Mexicans take interest in learning Mandarin
China and Mexico trade tens of billions of dollars in goods each year. That’s prompted many Mexicans to begin learning Chinese. CGTN’s Alasdair Baverstock reports.
Axel Rodriguez from Mexico City has been speaking Mandarin Chinese for the past two years. He works for Huawei, in the Chinese company’s Mexico Head Office, and decided to study the language to help him in his professional capacity.
“Right now I work in a Chinese company, with Chinese people, so I think it’s a good idea to speak Chinese, and the Chinese has helped me,” Gutierrez said. “For example, the folders in the computer, it’s not with translation. So I can read it, and I don’t have the need to call a Chinese colleague and say, ‘what is this?’”
Axel isn’t alone. For many Mexicans, proficiency in Mandarin gives a serious boost to their career prospects, and they see proficiency in Mandarin as a good way to get ahead.
Dian Jin from Shanghai runs a Mandarin language school in the capital, where she says the students today have a newfound respect for China’s global role.
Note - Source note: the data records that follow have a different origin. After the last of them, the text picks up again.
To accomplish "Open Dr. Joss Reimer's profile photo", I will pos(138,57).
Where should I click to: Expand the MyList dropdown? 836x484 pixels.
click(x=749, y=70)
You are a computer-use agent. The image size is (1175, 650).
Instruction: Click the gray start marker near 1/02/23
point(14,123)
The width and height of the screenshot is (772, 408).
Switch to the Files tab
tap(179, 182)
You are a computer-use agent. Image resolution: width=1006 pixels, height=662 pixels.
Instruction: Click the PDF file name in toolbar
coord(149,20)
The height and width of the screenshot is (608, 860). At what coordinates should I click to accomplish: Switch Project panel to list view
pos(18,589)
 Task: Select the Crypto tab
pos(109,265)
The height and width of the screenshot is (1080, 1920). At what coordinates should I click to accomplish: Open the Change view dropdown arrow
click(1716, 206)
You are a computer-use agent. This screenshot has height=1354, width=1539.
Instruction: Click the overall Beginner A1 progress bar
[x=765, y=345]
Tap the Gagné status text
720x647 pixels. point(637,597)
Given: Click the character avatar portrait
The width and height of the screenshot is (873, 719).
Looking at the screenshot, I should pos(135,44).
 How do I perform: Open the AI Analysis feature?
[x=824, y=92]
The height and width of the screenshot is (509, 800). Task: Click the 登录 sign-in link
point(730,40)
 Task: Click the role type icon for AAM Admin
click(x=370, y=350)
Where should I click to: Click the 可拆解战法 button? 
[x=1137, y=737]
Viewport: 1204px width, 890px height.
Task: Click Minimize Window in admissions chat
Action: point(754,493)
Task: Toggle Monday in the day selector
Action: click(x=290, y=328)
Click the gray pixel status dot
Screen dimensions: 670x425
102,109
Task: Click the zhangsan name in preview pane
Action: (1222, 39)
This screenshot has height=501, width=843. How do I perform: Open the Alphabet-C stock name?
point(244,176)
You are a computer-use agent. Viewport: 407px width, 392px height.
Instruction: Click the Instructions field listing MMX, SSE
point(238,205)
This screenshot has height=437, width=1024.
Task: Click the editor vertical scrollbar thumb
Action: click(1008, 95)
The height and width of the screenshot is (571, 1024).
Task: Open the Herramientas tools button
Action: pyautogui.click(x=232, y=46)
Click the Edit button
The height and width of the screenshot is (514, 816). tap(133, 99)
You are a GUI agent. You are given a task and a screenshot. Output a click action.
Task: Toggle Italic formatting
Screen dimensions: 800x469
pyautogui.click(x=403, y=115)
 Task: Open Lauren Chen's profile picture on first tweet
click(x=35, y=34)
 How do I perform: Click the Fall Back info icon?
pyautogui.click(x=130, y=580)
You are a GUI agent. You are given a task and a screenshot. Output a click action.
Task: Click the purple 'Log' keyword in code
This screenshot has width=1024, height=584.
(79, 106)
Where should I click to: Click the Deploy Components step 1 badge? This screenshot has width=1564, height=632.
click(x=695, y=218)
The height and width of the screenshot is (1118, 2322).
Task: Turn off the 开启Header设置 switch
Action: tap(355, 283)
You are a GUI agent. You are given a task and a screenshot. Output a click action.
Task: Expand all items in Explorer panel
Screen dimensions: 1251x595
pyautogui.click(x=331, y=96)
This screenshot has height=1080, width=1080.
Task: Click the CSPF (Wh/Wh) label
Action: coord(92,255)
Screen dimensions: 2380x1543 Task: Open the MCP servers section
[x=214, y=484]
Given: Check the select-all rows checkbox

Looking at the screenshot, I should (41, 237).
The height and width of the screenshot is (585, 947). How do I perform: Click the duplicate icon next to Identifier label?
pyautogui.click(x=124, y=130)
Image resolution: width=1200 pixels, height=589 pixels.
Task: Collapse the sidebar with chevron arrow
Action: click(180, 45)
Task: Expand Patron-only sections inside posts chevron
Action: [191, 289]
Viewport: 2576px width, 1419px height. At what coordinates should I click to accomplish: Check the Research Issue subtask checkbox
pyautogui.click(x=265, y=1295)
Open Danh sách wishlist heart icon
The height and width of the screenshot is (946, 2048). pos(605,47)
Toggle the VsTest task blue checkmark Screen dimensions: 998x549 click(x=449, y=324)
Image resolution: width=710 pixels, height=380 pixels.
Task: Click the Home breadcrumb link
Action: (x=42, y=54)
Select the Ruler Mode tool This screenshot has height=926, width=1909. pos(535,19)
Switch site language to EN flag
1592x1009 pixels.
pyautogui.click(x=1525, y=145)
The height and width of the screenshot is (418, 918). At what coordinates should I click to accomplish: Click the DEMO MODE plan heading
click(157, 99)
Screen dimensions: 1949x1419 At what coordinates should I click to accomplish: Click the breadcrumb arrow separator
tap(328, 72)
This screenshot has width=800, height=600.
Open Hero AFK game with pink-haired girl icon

“We see that there are more and more Chinese companies that are opening their market here,” said Jin. “So the Mexicans are seeing the contemporary China more, I think. Before, the Mexicans they related China with buffet restaurants and wholesalers in the downtown. But now with Chinese companies like the application DiDi, or the cellphone developer Huawei, we see more and more bigger Chinese companies here, so I think there is a bigger demand.”
And it isn’t only adults. Nine-year-old Fernanda Martinez has been studying Mandarin since she was just four. Encouraged by her parents to pick up multiple languages, she now speaks and writes at an upper-intermediate level.
“These days it’s an important language to speak,” said Fernanda’s mother, Joanna Lida. “Many companies are more likely to give jobs to those who speak Mandarin, and now, given that Mexico and China’s relationship is ever-closer, we want to give our daughter every possible opportunity.”
A serious focus on the Chinese language reflects a new generation’s serious view of Mexico’s relationship with Asia.
As Chinese-Latin American business ties strengthen, more and more Mexicans are taking an interest in speaking a language that could serve them well… in a future where their country takes a greater role in the Trans-Pacific relationship.